The Blessed Boat

I woke this morning to Saturday, blessed in that I did not have to, at nine AM. It was the first time in a long while I've awakened well rested, knowing that this is in fact when my body and mind feel like taking on consciousness. Hijacking one's physiology via alarm clock has always struck me as one of civilization's many 'hidden' barbarisms, but that's a discussion for another time.

I've been blown to pieces by Allende's House of the Spirits, which has reminded me repeatedly why writing matters, to me, and what role it can at best play in the evolution and maturation of the human spirit.

My good friend Mukoma has often chided me, You Have Issues, Kenyon. You Don't Trust Your Imagination. You Have To Finish Your Shit. I knew simultaneously that a) he was on to something, and b) that imagination has never been an issue for me.

It occured to me for the first time this morning, in a Krishnamurti breakthrough moment, that it's my Words I do not trust... that I've been seeking some impossibly poetic perfection for what should really just be flying out of my fingertips at least several hours per day. Enough said.

Two good friends of mine are sailing south tomorrow morning, bound for the Carribean. Mamalinda mentioned more than once she wanted me to come out and bless the boat before they left.

It bears explanation at this point that I performed the wedding ceremony for her golden child, TKO, and one of my oldest dearest friends, Raquelita, in Charlotte one year ago May. This entire crew refers to me with some irony as The Good Reverend, which shortens nicely to TGR in written form.

Around 4:30 I hit the road, drove east to the marina on the St. Croix, where I parked the Full Monte and got into TKO & Raquelita's Lexus, and promptly placed myself in the hands of the GPS lady. She was smooth as hell and never steered me wrong, through endless sunlit golden cornfields and along the ever widening river, through a half dozen small towns and past innumberable bikers cruising & drinking in legion throughout the region. When I arrived two hours later at the appointed place, T & R met me with a cold glass of champagne and warm hugs.

They took me out on the docks to Mamalinda & the Captain's boat, which I'd spent one relaxing day upon a couple weeks before. Captain had replaced a part that day, which I asked about. "Is that an underwater job?"

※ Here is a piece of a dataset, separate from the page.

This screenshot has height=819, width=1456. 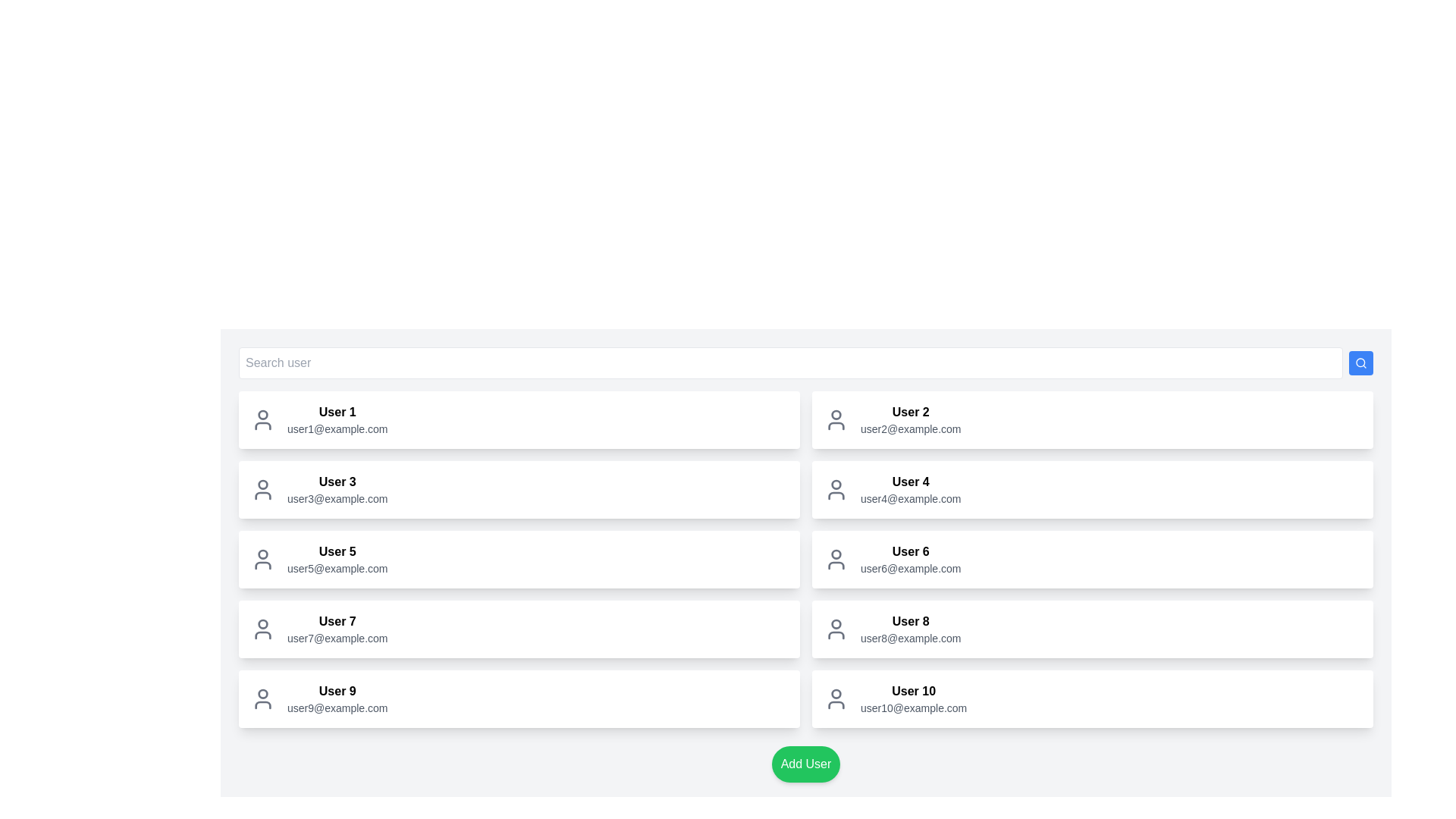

"No," he said. "Do you want to see?"

"Sure," I said, "Unless you'd rather just relax." Captain was already opening the floor hatch. I followed him down the step ladder once he clicked on the light below. Crouching room only, he showed me the part he'd replaced, a fat rubber gear with long teeth which had lost its gripping capacity. The notion of losing one's grip (via an Avril Lavigne lyric) occurred to me just then, and it struck me as a reasonably apt way of evaluating mental health. At what point do we have, or not have, a grip on ourselves, our situations? The question too is raised as to when we must loosen our grip (Lavigne's album is titled Let Go) vs. clinging to expectations; the 2nd Noble Truth is, of course, Expectation is the root of our suffering.

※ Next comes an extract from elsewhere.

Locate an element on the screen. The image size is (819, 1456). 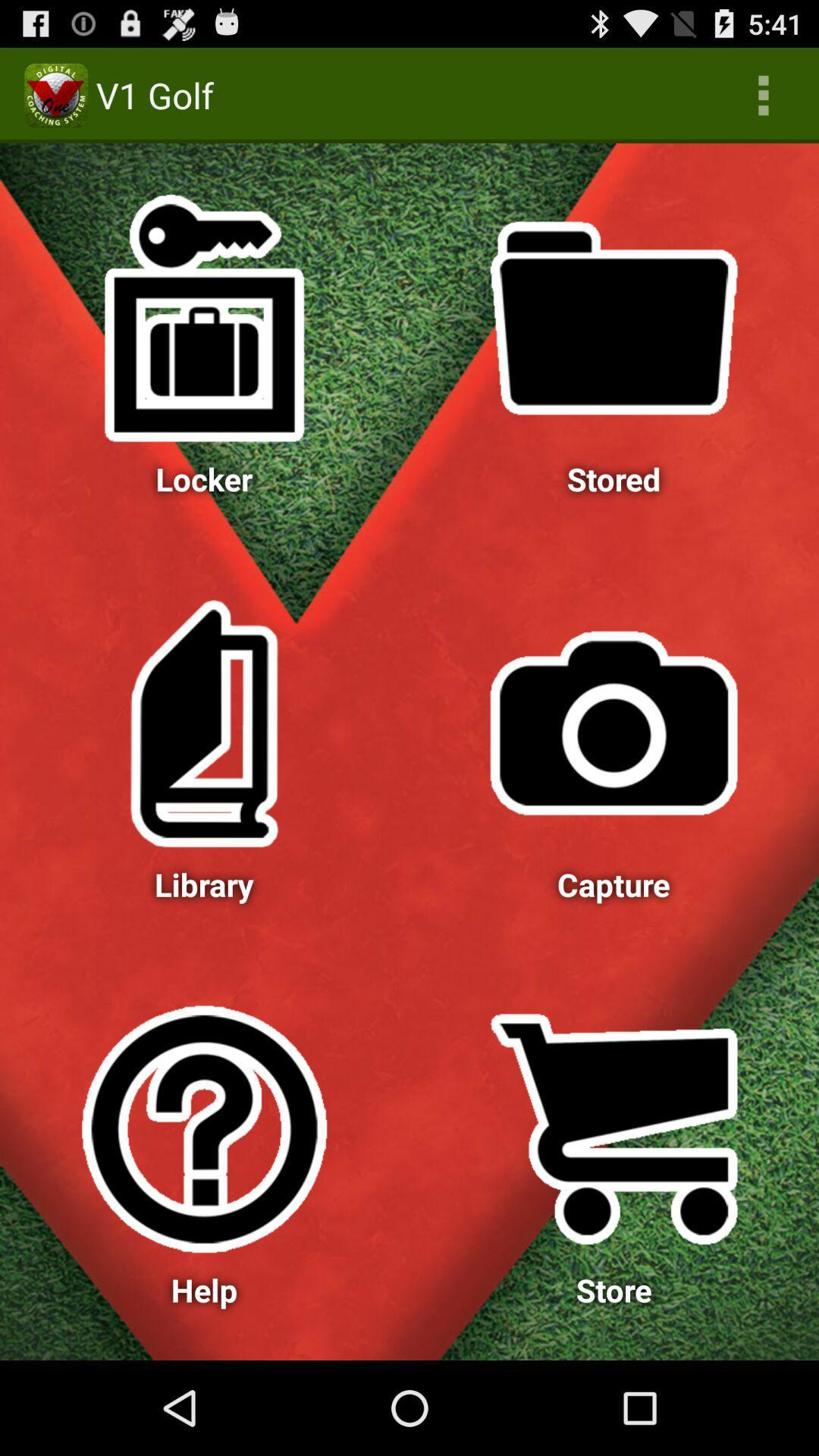
the capture icon is located at coordinates (614, 723).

Captain pointed out that a particular hose was going out, where a certain belt was a bit looser than he liked, and when I asked, explained that he'd loosen xyz bolts and pry a certain framework outward to increase the tension. He gave me a brief tour of the diesel generator, the three house batteries, and the AC/DC/AC converter which enabled one to run things like refrigerators and hair dryers without running the generator 24/7. All this in a relatively warm crawl space, but the man was a fountain of knowledge, and I am always interested in his perspective.

Up above, TKO asked "What'd you think of the engine room?"

"Cool," I said. "In a warm kind of way."

Mamalinda and the Captain took us out for dinner. Two musicians played guitar and keyboard and sang outside a nearby cafe; a couple or two danced on the sidewalk while the rest of us awaited tables or enjoyed the warm summer evening.

Afterward, we returned to the boat. The blessing had been mentioned, but things were winding down. There wasn't going to be any kind of group ceremony going down; we are not by dynamic a spiritual clique, but I did get a strong sense that I should go to the foredeck, which I did.

Up there the air was cool and the stars glistening, and I understood immediately it was them I'd be addressing. Overcome with emotion, I simply said, Stars, I know I've been asking you for a lot lately, but you've come though every time, so I just have to ask you to help protect this boat.

And the musicians back up the hill, outside the restaurant, were seriously playing some extraordinarily solemn and churchy music. I'm more a natural than a stained glass mystic, but everything aligned in this energetic and solid way. I went to the railing, touched the ropes and felt that they were solid. This boat is solid, I knew. It doesn't need my blessing. It's aligned with the fucking stars.

"Reverend, you ready to go?" asked Raquelita, out on the dock. I was.

Up at the car, Mamalinda and the Captain said their goodbyes to R & T & their granddaughter Mia. When I shook the Captain's hand, he said, "Well, your blessing must have worked, cause if I hadn't noticed that hose was going, I'd have been in a world of trouble further down the line."